Lorenzo Stoakes

The Linux Memory Manager: Development Diary

I also have a twitter account where I post fragmented updates and thoughts on the book-writing process.

June 6th 2022 (chapters done: 0/2x, pages: 11)

Unfortunately the Queen's jubilee was spent being quite ill rather than working on the book so less was achieved than hoped. I'm now tracking the number of pages here to make the '0' chapter figure less dreadful :)

While I've done a great deal of research on allocators (see previous posts) I've decided the research-y nature of that is slowing me down right at the start where I most need traction so I'm going to work on that chapter piecemeal while attacking others which actually involve the kernel.

Therefore my first chapter of actual reading-the-kernel-source work will commence with the physical memory allocation chapter. I am excited to get cracking in that, while updating the allocator chapter describing buddy allocators in general.

I also intend my pages/week rate to increase from... ~2/wk to... considerably more! That I'm digging into the kernel now means I will likely be targeting 5.18 but if it remains feasible to switch I might hopscotch kernel versions until it's not practical for me to do it any more.
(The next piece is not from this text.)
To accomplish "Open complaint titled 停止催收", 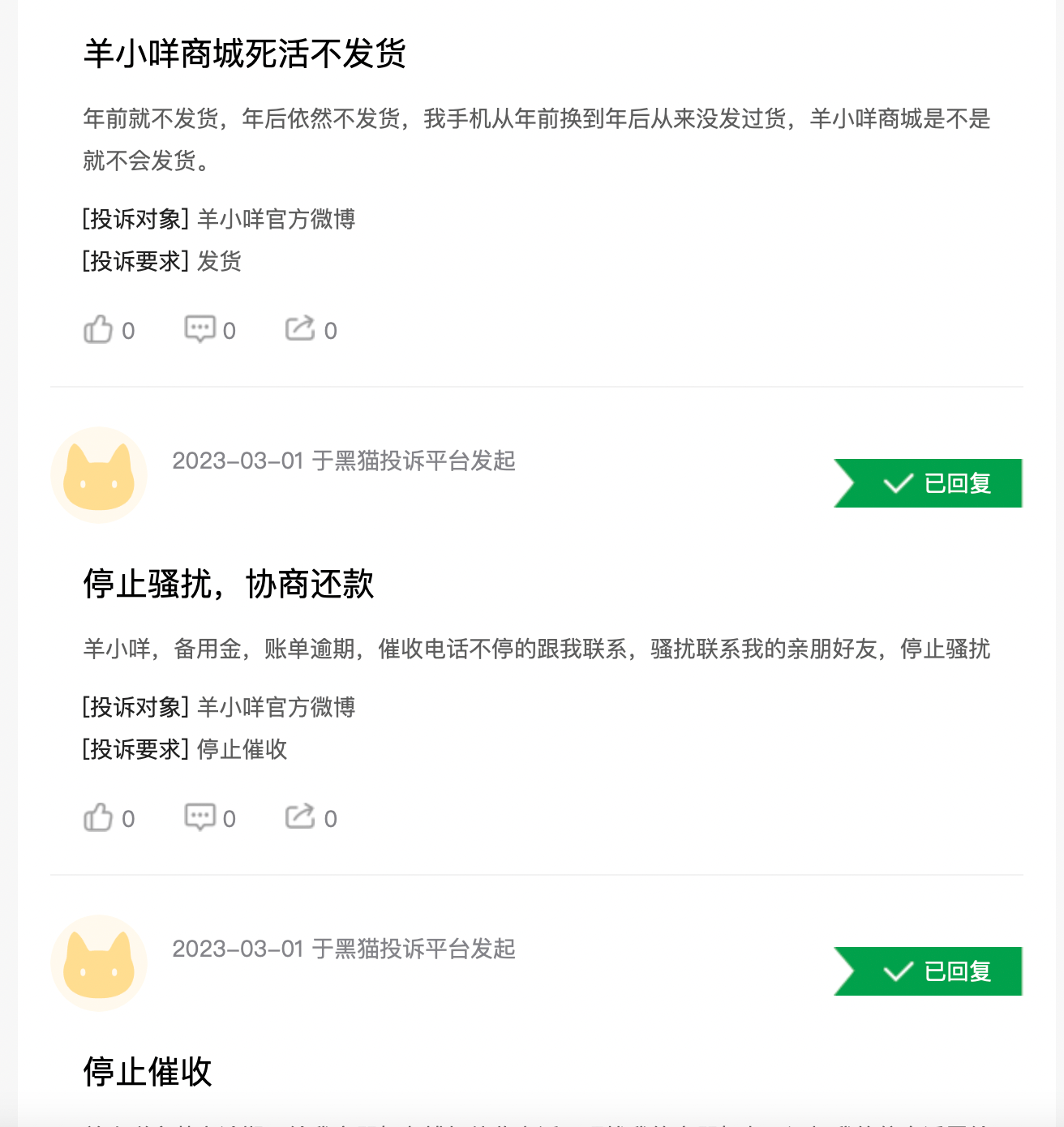I will [147, 1072].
May 31st 2022 (chapters done: 0/21)

I've now worked my way through the oldmalloc allocator from musl which, combined with the absolutely excellent meta paper Dynamic Storage Allocation: A Survey and Critical Review, has provided a really firm grounding in the theory and practice of implementing a userland dynamic memory allocator.

However having said that, reality has hit like a ton of bricks. I am doing this work part-time and hold the heavyweight world belt in procrastination and to say my productivity has been up and down over the past couple of weeks would be an understatement.

While my initial aim was to complete the first chapter by the end of May, that target has been missed with a capital M. I am endeavouring to start anew in June and have thus rescheduled chapter 1 for end of that month.

I was reading a Hacker News post about writing books and what stood out for me what not only the article but comment[at]ors were saying - the only thing that really matters is writing the damn words. Playing with tooling is fun, sitting there and planning things out and imagining things is fun but none of that really matters, all that really matters is sitting down and doing the damn work.

I struggle not to distract myself with myriad things - playing with my cats, gardening, more realistically hours and hours and HOURS of watching trash on youtube and chatting away on various apps (and let's not even get into what I do on Amazon/eBay).

The reality is that I have to force myself to sit in my damn seat and get on with my damn work. So, from tomorrow I will be making changes to ensure I do exactly that. I will update this diary as to how well that works out!

May 17th 2022 (chapters done: 0/21)

Firstly a word on timelines - I am targeting roughly a chapter a month (with 20+ chapters you can see why the target sits at around 2 years) but of course with this as a part-time project and a demanding day job timelines may flex.

On implementation - I am using LaTeX because it produces unfathomably beautiful documents. I do intend at some point to produce a lovely HTML version (inspired by the incredible work on RNG enhancements in kernels 5.17, 5.18) but I am not sure how I am going to do it and for now it'll remain an exercise left to the writer in some distant, possibly dystopian future.

So back to what I've actually been working on - I am part way through the research and write-up of the first chapter on allocators as a whole. I have been researching the musl malloc implementation, specifically the 'oldmalloc' version of it as a real-world albeit minimalist reference point, which has proved fruitful.

I am not sure I'd quite say the bitwise tricks embedded throughout (without being separated into named functions/macros) were fruitful to work with but I powered my way through.

Most interesting things I've discovered so far are:-

  • Multiple free lists are used and blocks assigned to them non-linearly (the number of block sizes assigned to a free list increases with, well, block size, read the book when I'm done if this seems confusing),
  • How we compact the prior and successive contiguous freelist blocks if we can opportunistically (rendering this a O(1) time cost),
  • Using mmap() for larger allocations,
  • General aversion to anything whiffing even slightly of O(n),
  • The wonders of overcommit and the really rather powerful madvise(MADV_DONTNEED).

The intent is to give a general intuitive understanding of how allocators are designed, the trade-offs, the patterns and 'shape' of an allocator and how we tackle fragmentation while remaining efficient.

By doing this the reader gains an understanding of how we generally tackle the problem of dynamic allocation which lays the groundwork for examining how the physical memory allocator is implemented in the kernel as well as the slab allocator and drawing analogies between where the 'rubber hits the road' in userland and what's going on in the kernel.

The approach of the book as a whole is to try to give an intuitive understanding to a motivated developer and to take them on a journey into more and more detail, as well as being a reference in case somebody wants to understand a specific detail quickly while also (good lord - perhaps I am trying to be everything to everybody) providing good practical chapters on things like how to decode OOM dumps and how to use procfs and sysfs to gain understanding of the system (and customise it via tunables).

I feel in any case that I have a good idea of how to move forward - a chapter at a time, dear boy!